Package Installation in Python and R#

What are the packages pre-installed for every hub?

Procedure for package installation varies across different programming languages. Basic python packages such as numPy, pandas, scikit-learn, matplotlib, etc., are installed across the main Datahub. R hubs supports packages such as shiny, dplyr, tidyR, RSQLlite, etc. However, you can customize the packages for the hubs by requesting them using this template. If you want to check the list of packages installed,

  • You can use the below command for Python,

!pip list
  • You can use the below command for R,

installed.packages()
  • You can check the packages installed in Julia by accessing the Julia Hub

Note

Here is the list of Python packages installed in datahub.berkeley.edu. Here is the list of R packages installed in datahub.berkeley.edu. Here is the list of Julia packages installed in datahub.berkeley.edu.

What should I do if I want to install more packages?

  • Use your datahub instance to install the required version of the package. Self installation of packages in your instanceof hub is a temporary measure to identify dependencies. If you require a permanent solution then you need to request us to install the required package(s) in your hub.

  • If you want to install packages for Python in your instance, then use the following syntax,

pip install <package-name>
Eg: pip install numpy
  • If you want to install packages for R in your instance, then use the following syntax,

install.packages("<package-name>")
install.packages("ggplot2")
  • Check if there are specific dependencies for the installed package. Highlight the package name along with their version and dependencies as part of your request.

  • Raise a request using this template!

Pre-installed Packages#

Many Python packages have been pre-installed on JupyterHub and are available by default. This file on GitHub contains a list of all the packages (and corresponding versions) that are available by default. To use a pre-installed package such as numpy, you can simply type the line below into a code cell.

import numpy

Installing New Packages#

You can also install other packages that are not on this list. There are two methods for installation. If you will be using a package regularly in your course, we recommend using the long-term installation method.

Temporary Installation#

Notebooks provide support for bash commands in code cells. The line below, when run in a notebook code cell, will temporarily install numpy into a user’s personal account. numpy will then be available for use while the server is running. This cell must be run every time the user’s server is restarted. Note, this is not a system-wide installation. Running the below cells will only install numpy and ggplot2 temporarily into a user’s personal account.

!pip install numpy
import numpy
install.packages("ggplot2")
library("ggplot2")

Long-term installation#

This is the recommended method for packages that will be used frequently.

Our JupyterHub is deployed from the berkeley-dsep-infra/datahub GitHub repository. The staging branch reflects the state of the staging hub while the prod branch reflects the state of the production hub.

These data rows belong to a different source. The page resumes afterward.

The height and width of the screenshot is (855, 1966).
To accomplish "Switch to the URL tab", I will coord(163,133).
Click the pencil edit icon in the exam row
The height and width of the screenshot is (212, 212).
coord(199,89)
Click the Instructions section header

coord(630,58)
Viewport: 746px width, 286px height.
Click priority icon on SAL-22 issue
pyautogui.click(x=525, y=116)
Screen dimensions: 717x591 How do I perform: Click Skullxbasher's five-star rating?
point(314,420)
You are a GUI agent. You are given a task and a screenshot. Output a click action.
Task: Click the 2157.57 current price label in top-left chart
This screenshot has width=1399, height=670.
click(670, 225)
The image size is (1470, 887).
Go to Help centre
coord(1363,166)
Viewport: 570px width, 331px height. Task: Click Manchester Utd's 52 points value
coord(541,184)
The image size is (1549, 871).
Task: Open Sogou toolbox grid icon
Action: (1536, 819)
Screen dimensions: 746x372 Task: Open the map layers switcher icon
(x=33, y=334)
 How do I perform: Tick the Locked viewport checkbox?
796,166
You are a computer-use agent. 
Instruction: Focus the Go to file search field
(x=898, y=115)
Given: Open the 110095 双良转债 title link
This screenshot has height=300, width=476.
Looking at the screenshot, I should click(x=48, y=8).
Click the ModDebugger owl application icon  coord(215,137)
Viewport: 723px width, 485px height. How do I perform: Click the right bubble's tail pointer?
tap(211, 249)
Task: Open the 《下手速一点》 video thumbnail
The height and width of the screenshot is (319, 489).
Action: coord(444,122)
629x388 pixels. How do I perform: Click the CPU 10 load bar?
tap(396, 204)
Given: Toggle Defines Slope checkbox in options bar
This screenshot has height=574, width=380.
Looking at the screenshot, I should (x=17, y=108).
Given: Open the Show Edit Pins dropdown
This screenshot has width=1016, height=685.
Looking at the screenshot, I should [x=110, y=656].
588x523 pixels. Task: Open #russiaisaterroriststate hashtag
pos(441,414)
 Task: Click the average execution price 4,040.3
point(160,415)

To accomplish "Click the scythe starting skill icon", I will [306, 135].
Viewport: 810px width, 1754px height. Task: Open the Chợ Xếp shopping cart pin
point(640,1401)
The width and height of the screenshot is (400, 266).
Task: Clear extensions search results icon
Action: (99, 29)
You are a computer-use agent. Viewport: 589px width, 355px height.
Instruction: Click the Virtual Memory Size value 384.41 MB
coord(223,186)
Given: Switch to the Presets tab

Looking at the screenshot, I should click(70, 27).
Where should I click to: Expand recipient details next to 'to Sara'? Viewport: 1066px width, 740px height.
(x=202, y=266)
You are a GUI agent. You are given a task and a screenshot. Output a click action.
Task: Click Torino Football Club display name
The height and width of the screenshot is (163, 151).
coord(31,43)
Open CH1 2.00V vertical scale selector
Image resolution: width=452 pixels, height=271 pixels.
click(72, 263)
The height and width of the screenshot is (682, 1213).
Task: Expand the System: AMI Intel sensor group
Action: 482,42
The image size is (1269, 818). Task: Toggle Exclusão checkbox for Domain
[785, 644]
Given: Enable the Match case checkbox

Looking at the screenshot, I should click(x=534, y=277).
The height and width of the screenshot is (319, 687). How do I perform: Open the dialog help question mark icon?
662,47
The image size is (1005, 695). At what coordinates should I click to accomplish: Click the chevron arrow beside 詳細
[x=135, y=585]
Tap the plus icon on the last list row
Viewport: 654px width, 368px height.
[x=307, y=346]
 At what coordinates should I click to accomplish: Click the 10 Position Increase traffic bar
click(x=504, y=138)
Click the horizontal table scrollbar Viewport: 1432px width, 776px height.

To request additional libraries in the user environment,, create an issue on the GitHub repo for DataHub (linked above); make sure to use the “DataHub Package Addition / Change Request” template.

On reproducibility#

Make sure to specify a version for any library you install. If you do not, it is likely that the deployment process will break at some point during the semester. Omitting a version will not enable the user environment to always have the latest version – it will only have the latest version that existed on the date that CI process runs. If you want to use an unreleased version of a library, specify the corresponding git SHA of that library’s repository.